Hanging in the balance of all may be nothing less than control of the U.S. Senate. Pennsylvania is a crucial swing state with an open Senate seat at a time when the U.S. Senate is split 50–50 between the two parties. Both sides will be charting their paths to 51 Senate seats through the Keystone State, and that means Fetterman and either Oz or McCormick are about to become two of the most well-known politicians in the country.
The state has an open gubernatorial race this year too—incumbent Gov. Tom Wolf, a Democrat, is term-limited and ineligible to run again—and the governor gets to appoint the person who will oversee the 2024 election in the state. (Unlike many other states, Pennsylvania's secretary of state is not an elected position.)
That's significant because the winner of the Republican gubernatorial primary, state Sen. Doug Mastriano, was endorsed by former President Donald Trump and previously attended the January 6, 2021, protest at the U.S. Capital after Trump's defeat. Mastriano claims that he did not participate in the riot and that he walked away from the scene once violence started. That said, photos and videos from the scene show Mastriano beyond police barricades outside the Capitol, though no evidence has emerged that he entered the building itself. He has been subpoenaed by the congressional committee investigating the riot.

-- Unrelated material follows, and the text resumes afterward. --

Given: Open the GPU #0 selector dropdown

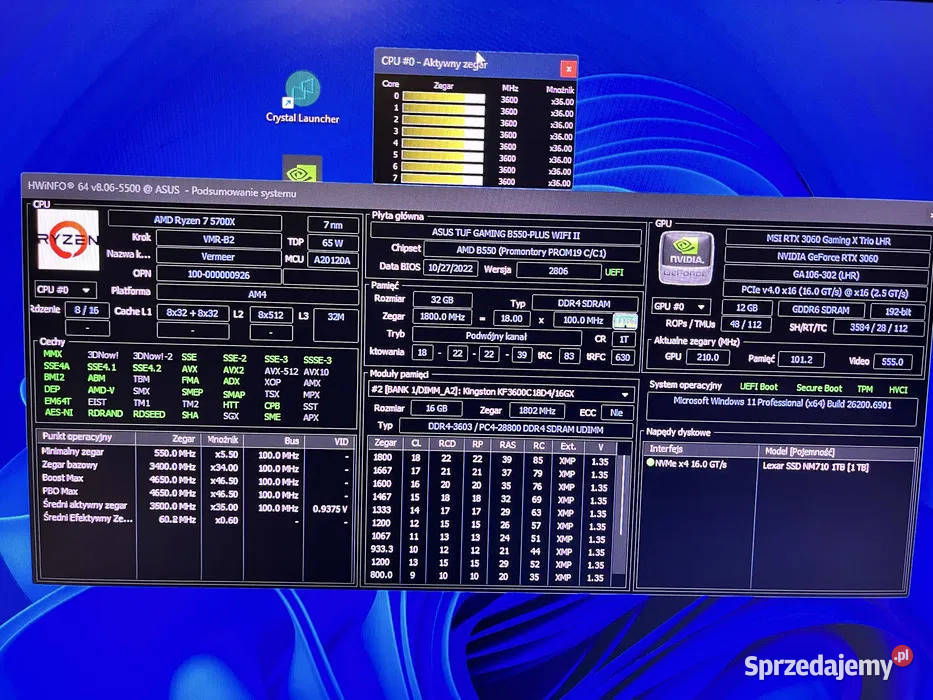Looking at the screenshot, I should pyautogui.click(x=683, y=305).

Opposing Mastriano in that contest will be the state's current attorney general, Josh Shapiro. Shapiro was running unopposed in the Democratic primary on Tuesday—but even that wasn't enough to prevent last-minute drama, as Shapiro tested positive for COVID-19 on Tuesday.
In Fetterman and Mastriano, Pennsylvania voters from both major parties issued clear signals about rejecting the establishment in favor of candidates who promise dramatic changes even at the risk of more chaotic politics. Fetterman's victory over Lamb (and the ease of it) probably says as much about the direction of the Democratic Party in a swing state like Pennsylvania as Mastriano's win does about the Republican Party remaining under Trump's thrall. Both won on the basis of their appeal to voters who hate politics as usual.
Tuesday in Pennsylvania was crazy—and the craziness will continue into Wednesday. And then it's going to get even weirder over the next five months.